Hypoxia-reoxygenation induces loss of endothelial barrier function and oedema formation, which presents a major impediment for recovery of the organ. The integrity of the endothelial barrier is highly dependent on its contractile machinery and actin dynamics, which are precisely regulated by
Rho GTPases. Perturbed activities of these
Rho-GTPases under
hypoxia-reoxygenation lead to derangement of the actin cytoskeleton and therefore may affect the integrity of the endothelial barrier. The aim of the present study was to analyse the role of these
GTPases in regulating endothelial barrier function during
hypoxia-reoxygenation in cultured porcine aortic endothelial cells and isolated perfused rat hearts.
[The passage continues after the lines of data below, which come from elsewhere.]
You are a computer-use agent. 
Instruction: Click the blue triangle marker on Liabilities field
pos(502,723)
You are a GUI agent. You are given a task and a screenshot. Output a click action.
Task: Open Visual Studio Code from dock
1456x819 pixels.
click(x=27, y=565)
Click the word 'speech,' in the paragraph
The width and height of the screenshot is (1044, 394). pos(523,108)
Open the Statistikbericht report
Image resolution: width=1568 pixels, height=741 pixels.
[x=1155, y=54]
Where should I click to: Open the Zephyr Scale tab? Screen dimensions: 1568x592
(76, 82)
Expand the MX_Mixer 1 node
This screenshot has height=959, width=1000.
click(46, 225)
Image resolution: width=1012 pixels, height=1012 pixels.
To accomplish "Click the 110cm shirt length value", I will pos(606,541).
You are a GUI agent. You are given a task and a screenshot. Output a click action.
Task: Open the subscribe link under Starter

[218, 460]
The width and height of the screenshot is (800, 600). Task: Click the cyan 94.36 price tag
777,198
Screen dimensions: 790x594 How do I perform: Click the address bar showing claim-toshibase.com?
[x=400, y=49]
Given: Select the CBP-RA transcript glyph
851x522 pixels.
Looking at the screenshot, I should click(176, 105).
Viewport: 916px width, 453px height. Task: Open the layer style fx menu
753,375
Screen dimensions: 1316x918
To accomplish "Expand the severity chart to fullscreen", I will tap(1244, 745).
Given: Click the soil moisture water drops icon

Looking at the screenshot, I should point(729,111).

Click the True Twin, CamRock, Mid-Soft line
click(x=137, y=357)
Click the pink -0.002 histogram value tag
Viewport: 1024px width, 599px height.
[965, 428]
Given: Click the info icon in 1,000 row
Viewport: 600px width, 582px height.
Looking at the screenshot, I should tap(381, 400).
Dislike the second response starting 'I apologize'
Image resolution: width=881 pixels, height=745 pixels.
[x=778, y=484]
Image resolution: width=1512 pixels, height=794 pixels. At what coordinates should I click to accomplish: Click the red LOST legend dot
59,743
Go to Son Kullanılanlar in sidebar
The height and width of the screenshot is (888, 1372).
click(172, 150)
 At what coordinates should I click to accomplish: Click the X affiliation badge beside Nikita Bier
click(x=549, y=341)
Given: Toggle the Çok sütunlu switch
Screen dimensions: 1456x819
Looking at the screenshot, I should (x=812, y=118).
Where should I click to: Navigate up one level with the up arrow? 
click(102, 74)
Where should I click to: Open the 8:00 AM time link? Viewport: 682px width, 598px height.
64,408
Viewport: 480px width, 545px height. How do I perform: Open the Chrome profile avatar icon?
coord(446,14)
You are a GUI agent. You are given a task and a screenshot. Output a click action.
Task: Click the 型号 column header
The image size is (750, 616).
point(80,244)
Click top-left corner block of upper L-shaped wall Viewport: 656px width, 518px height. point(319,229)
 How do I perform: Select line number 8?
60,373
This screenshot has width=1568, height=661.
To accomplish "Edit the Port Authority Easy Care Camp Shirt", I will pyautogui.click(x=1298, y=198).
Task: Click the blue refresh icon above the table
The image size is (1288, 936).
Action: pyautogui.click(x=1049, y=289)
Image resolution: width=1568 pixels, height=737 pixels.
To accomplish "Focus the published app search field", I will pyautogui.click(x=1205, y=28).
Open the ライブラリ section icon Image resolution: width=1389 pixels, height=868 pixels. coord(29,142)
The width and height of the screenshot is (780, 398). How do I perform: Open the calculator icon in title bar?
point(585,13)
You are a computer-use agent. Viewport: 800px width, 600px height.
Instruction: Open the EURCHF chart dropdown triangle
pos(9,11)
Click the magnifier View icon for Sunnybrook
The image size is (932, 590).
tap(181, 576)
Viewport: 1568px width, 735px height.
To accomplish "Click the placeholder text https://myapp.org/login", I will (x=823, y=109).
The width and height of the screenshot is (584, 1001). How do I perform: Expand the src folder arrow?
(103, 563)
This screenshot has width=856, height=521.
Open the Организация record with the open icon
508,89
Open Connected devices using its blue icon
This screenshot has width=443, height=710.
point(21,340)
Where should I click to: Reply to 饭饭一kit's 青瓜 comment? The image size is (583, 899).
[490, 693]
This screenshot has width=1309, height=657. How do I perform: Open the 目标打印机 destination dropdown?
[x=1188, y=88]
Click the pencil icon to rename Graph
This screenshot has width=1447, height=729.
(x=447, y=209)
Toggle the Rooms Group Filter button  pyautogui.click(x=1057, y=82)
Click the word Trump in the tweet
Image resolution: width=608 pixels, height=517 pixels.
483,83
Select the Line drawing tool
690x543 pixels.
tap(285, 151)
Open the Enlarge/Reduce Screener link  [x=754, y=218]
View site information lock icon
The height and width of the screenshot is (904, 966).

Hypoxia-reoxygenation induced an increase in
albumin permeability of endothelial monolayers accompanied by an activation of the endothelial contractile machinery, derangement of the actin cytoskeleton and loss of
VE-cadherin from cellular junctions. Inhibition of contractile activation with
ML-7 partially protected against
hypoxia-reoxygenation-induced hyperpermeability. Likewise, reoxygenation caused an increase in RhoA and a reduction in Rac1 activity accompanied by enhanced stress fibre formation and loss of peripheral actin. Inhibition of RhoA/
rho kinase (Rock) signalling with RhoA or Rock inhibitors led to a complete depolymerisation and derangement of the actin cytoskeleton and worsened
hypoxia-reoxygenation-induced hyperpermeability. Activation of Rac1 using a cAMP analogue, 8-CPT-O-Me-cAMP, which specifically activates
Epac/Rap1 signalling, restored peripheral localisation of actin and
VE-cadherin at cellular junctions and abrogated reoxygenation-induced hyperpermeability. Similar results were reproduced in isolated saline-perfused rat hearts. These data show that activation of Rac1 but not the inhibition of RhoA preserves endothelial integrity against reoxygenation-induced loss of barrier function.